Posted on March 1, 2021

Two to close, friends, before we get to our trade for the week.

First up is our GLD short sale whose details can be found here.

Bottom line is we sold at an adjusted $168.55 and GLD closed last at $161.81.

Buy the shares back now and you step out with a fat $6.74.

And that’s all right.

Next up was our DPZ/SPY pairing that arrived on February 4th in Domino’s Falling: Pizza-Maker Delivers Glob of Stale Dough.  There, we urged you to sell the SPY March 19th 375/385 CALL spread for $6.63 and purchase the DPZ March 19th 380/350 PUT spread for $14.40.  Total debit on the trade was $8.23.

And today, we’re heavy on the win side.

The short SPY CALL spread can be repurchased for $6.46 (11.84/5.38), while the long DPZ PUT spread will fetch you $20.70 (32.30/11.60).

That leaves you a net take on the trade of $6.01.

Call it a wallet-fattening 73% in under a month!

That calls for a sandwich!

Now, on to this week’s wham-o offering.

We’re trading the shock-absorber experts today, Fox Factory Holding Corp. (NASDAQ:FOXF), whose shares are priced for a monopolistic takeover over the global suspension market.

That is, they’re a tad stuffed at this point.

Consider

  • The earnings multiple on the stock is an overwhelming 63.42,
  • Price to Book is 7.38, and
  • There’s no dividend.

Y’a buyer?

The technicals also paint a picture of troubled times a’coming.

Have a look at the daily –

Takeaways –

  1. RSI painted overbought in mid-January (circled, in red), and
  2. Ever since, both RSI and MACD have been diverging negatively against price (in green) – bespeaking a loss of momentum for bulls.
  3. RSI has even gone sub-waterline as of last Friday’s trade.
  4. At the same time, a rising wedge formation (in red, at top) is now complete.  Price has broken lower toward next strong support at 100/105, the rising 137 day moving average (in purple).
  5. That lines up well with the simple Fibonacci retracement calculations, one of which would put the decline at 116, the other at 98.

Now, we owe something of an explanation as to why we wrote “poor earnings” on the chart, when the company actually delivered beats on both its top and bottom lines.

What we have here is a two-part explication of the matter –

  • The first, disappointing guidance offered during the earnings call, and
  • Second, the old Wall Street adage: ‘buy on rumor, sell on news’.

However you want to slice it, though, investors are looking to bail on FOXF, and we have no problem joining them.

Like this –

A Jew and His Money recommends you set the FOXF April 16th 125 synthetic short for a $1.30 (9.00/10.30*) debit.
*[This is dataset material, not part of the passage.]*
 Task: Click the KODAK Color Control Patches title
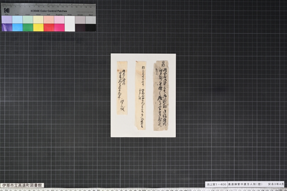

Set a STOP buy for the shares at 140.

[*sell the 125 CALL for $9.00 and buy the 125 PUT for $10.30]

Rationale: FOXF options are pricing in a full-scale bearish scenario, with CALL spreads offering a negative take and PUT spreads demanding better than $5.00 for a five point spread.

That means we have to move creatively here.

The synthetic PUT is the best option, because it offers a cheap entrée to the trade and limited downside with the STOP in place.

As for the STOP, it has to be maintained.  That is, should price move through 140, you’ll have to reset a STOP sell at the same level to keep the trade square.  There should always be a STOP in place until we close out.

Maximum loss – should price move straight higher through expiry – is $16.30 (difference between short CALL and STOP, plus initial debit).  This, we view as very unlikely.

Maximum gain is unlimited.

Breakeven for the trade is $123.70 (2.7% below current levels).